Apple Vision Pro Review: Squint and You'll See the Control Center Carrot

In Apple Vision Pro, the Control Center is located two layers below in a hidden menu you can find, by looking at the top of the display. The top menu is a sort of launcher that opens various functions such as Home and Action Center.

By clicking on the Control Center icon, you'll see familiar controls for media, Wi-Fi, Bluetooth, and several system tools. Here you can start recording your screen or transfer your Mac to a virtual environment.

Apple Vision Pro review: Control Center is familiar and easy to navigate

Layered design is not a problem — it just seems inelegant to have endless space to display all the buttons in a large window or across multiple panels. There are no labels on anything, but you can look at the icon for the label to appear.

The biggest problem with Control Center is how it is called and whether it persists throughout the operating system. When you look up, a small descending carrot appears in a circle, which you can use to open the menu.

That carrot appears whenever you make sure to look up, and it's great for when you need the Control Center. Otherwise, it will be distracting and may cause havoc with other UI elements, especially if the window transparency bug is active.

Apple Vision Pro Review: The Carrot Also Acts as a Privacy Notice

The Carrot also appears as a system alert when the microphone, camera, or location is in use.
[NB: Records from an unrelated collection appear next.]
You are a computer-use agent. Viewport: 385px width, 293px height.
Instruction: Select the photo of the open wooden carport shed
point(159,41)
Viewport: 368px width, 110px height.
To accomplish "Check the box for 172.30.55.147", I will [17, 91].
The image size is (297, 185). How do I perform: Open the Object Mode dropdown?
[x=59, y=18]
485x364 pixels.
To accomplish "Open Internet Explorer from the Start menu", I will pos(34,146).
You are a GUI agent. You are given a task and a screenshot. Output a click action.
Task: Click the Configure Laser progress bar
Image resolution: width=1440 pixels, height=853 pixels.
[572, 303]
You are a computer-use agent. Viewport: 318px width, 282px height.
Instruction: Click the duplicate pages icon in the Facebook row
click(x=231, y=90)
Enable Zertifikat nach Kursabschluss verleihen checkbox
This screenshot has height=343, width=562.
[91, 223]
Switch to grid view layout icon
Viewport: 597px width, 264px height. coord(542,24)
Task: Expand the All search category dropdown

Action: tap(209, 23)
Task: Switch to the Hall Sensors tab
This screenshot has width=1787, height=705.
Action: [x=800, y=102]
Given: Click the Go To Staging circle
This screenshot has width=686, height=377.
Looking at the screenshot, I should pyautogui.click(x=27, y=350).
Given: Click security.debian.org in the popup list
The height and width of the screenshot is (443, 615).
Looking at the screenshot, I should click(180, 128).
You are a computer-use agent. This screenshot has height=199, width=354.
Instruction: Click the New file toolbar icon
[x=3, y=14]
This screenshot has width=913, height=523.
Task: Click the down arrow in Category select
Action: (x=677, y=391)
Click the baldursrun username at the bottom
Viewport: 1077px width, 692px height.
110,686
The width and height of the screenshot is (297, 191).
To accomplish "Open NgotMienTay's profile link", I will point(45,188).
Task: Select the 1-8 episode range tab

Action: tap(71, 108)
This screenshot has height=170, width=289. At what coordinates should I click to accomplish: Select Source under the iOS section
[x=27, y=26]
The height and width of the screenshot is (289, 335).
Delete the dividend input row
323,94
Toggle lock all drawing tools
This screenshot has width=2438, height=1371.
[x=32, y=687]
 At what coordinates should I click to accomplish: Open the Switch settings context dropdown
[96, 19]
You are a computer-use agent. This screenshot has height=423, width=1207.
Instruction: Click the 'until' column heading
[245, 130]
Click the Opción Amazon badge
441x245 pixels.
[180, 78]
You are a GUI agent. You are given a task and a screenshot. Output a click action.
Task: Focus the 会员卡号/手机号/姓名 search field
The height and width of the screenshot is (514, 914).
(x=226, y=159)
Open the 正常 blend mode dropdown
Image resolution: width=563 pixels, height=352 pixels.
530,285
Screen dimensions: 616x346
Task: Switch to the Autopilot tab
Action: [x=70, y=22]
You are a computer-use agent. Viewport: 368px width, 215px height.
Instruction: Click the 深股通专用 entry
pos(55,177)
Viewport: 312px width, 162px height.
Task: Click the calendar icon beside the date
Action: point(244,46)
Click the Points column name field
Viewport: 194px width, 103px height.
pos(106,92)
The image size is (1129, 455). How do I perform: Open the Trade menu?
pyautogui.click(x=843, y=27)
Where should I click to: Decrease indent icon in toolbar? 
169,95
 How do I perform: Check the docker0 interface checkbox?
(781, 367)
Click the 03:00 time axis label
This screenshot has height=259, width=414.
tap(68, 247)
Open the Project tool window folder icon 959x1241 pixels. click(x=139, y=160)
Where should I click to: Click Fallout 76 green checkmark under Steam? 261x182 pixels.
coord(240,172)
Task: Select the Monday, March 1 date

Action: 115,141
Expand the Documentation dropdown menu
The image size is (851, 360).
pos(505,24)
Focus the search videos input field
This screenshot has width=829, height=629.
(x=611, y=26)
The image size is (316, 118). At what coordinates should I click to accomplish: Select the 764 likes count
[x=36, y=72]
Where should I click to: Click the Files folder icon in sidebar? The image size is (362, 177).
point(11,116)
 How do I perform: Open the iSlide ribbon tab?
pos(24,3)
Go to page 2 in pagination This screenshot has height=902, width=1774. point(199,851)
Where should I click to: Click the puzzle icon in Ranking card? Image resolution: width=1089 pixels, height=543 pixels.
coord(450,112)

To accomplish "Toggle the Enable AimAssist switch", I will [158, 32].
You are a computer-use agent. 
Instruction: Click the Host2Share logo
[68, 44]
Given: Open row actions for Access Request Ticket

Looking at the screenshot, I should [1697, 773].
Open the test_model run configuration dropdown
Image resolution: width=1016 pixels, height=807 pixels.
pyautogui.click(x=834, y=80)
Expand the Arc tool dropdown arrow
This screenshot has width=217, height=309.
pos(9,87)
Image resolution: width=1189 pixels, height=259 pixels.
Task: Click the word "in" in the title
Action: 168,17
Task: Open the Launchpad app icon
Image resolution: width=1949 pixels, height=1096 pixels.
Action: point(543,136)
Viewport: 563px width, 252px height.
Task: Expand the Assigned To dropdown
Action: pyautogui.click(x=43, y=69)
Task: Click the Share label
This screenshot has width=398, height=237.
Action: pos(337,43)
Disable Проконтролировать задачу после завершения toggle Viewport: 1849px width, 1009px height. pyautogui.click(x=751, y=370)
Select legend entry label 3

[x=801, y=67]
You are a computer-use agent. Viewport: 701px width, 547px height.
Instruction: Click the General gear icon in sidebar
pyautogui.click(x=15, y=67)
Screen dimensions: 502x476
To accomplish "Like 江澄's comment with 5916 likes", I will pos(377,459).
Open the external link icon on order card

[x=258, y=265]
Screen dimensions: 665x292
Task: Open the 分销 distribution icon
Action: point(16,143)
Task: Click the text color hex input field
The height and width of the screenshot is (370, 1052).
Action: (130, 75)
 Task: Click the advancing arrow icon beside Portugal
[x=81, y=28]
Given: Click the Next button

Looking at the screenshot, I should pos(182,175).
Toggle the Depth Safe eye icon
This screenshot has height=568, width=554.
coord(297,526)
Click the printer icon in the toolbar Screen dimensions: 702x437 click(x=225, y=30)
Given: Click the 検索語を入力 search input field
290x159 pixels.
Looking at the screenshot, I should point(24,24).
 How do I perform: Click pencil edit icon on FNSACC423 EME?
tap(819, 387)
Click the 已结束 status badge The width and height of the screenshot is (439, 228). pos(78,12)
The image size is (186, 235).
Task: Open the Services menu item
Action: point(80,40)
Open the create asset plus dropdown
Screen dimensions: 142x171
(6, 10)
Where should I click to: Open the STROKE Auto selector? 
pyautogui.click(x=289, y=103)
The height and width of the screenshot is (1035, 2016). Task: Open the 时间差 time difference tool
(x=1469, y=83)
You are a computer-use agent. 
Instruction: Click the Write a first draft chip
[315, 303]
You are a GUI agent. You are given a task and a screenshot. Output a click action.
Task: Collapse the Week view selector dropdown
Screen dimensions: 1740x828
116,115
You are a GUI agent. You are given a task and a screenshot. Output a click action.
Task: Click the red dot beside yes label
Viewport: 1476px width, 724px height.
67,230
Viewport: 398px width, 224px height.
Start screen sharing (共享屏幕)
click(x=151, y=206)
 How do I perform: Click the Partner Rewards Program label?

I use GlanceBar to show the weather and upcoming events, and it checks the weather periodically. It retrieves the location data each time and makes the carrot float to the surface, glowing blue.

If the application window is very tall and you want to look at something above eye level, this can also trigger the carrot. There is a setting that allows you to increase your viewing height to see the Control Center carrot, but it becomes impossible to bring up the Control Center without rolling your eyes into the back of your head.

The whole process seems cumbersome and requires extra thought. The control center should be accessible, but gaze-based gestures aren't ideal. Apple needs to rethink this gesture or introduce a new one.

Accessibility features can help you solve unusual problems, such as opening the Control Center

There is an accessibility feature that allows you to perform actions by making sounds. It has bugs and doesn't currently work, but I could make a click sound to bring up the Control Center if needed.

I recommend adding a Control Center button to your home screen. This way, the digital crown can always be pressed if necessary, allowing users to deactivate the carrot if desired.

Of course, my problems with the Control Center may be related to system errors that can be fixed with an update. In any case, this must be dealt with.

Apple Vision Pro review — slow software deployment

Several things can be true at the same time. Apple's Vision Pro is great hardware that looks like it was plucked from the near future, VisionOS is a platform that will one day power real AR glasses, and the software story is virtually non-existent 30 days later.

VisionOS app store needs more apps

Before talking about 1000 native apps (as of February 13), don't worry, I know well. However, this number is meaningless if the available applications do not perform the functions I need.

As of this writing, I have 47 native apps installed, including the ones Apple includes with the system. 40 compatible applications installed — That's a total of 87, despite my Settings app reporting 61.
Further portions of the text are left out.